Ryanair, and its chief executive Michael O'Leary, have always recognised that an off-the-wall picture or irreverent quote in the papers is practically priceless in marketing terms.
But the airline has never been slow to tell the media where to go either. Hence, Ryanair, its boss, and various news organisations have clashed plenty of times down through the years.
Even allowing for a sometimes stormy relationship with the media, shutting it out of its annual general meeting is still a radical step to take.
Listed companies do not have to let reporters and photographers into their agms, but virtually all do. Even though the banks limited cameras at meetings following the financial crisis, they still allowed the particularly stormy shareholders’ meetings to be covered.
Most agms are uneventful, but a few can be significant. In Ryanair’s case it was at the company’s 2013 annual shareholder meeting that O’Leary announced that it was time to be nice to customers, and its “always getting better” programme was born.

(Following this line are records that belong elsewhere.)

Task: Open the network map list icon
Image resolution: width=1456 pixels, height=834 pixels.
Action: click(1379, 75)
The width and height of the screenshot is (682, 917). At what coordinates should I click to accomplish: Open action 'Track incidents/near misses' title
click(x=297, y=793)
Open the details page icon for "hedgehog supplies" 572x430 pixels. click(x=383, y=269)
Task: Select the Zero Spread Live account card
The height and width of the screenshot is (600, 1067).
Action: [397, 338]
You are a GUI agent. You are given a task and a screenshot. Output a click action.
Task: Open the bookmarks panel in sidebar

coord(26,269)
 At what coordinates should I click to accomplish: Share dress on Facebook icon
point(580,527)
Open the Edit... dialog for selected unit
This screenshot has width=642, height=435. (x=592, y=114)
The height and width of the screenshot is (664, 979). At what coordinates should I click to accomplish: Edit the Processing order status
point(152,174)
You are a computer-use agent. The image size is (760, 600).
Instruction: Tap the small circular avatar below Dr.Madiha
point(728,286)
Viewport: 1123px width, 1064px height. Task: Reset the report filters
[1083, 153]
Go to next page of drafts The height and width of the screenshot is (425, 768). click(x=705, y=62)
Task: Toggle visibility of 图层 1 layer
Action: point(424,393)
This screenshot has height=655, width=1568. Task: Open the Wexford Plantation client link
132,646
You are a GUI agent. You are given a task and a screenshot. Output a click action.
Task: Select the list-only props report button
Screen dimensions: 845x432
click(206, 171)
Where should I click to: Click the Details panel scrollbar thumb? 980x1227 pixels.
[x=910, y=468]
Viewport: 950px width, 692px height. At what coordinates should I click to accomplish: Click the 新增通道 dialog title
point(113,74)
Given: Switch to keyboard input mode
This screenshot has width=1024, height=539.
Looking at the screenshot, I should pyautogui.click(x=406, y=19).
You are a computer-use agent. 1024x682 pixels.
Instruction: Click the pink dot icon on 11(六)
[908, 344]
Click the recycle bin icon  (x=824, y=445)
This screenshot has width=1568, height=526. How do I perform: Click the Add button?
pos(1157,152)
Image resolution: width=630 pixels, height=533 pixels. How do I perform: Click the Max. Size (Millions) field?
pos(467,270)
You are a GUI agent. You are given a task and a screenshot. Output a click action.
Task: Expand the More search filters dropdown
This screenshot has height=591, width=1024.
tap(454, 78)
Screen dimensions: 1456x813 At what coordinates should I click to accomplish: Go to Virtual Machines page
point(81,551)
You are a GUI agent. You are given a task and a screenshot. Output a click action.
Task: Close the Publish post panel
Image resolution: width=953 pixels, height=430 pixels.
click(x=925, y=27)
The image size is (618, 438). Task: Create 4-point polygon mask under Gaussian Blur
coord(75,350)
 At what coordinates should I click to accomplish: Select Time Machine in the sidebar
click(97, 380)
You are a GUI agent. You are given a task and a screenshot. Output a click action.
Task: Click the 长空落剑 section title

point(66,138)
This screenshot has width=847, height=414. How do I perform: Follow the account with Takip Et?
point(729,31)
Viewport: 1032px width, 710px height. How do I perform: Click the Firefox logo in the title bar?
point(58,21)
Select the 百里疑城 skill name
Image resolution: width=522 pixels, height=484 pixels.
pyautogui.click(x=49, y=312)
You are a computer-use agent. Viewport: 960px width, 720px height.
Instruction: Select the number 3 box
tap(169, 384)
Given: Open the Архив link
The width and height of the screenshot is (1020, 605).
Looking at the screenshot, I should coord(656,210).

What’s now happening is that one of the biggest publicly-quoted companies on the Irish stock market is holding an important annual event behind closed doors. It is entitled to do that, but most others, even those under extreme pressure, opt to let the media in.
There is no real reason for Ryanair to ban the media. Strikes, mainly here, but also in Europe, have kept it in the news this summer. More recently it has faced criticism from shareholder advisory firms such as Glass Lewis over the composition of its board, but this is almost as annual an event as the meeting itself.
Ryanair said the move to ban media from its agm was to allow shareholders to “discuss all matters freely with the board without these discussions being distorted for PR purposes”.
What is it planning to discuss that it doesn’t want the media to hear?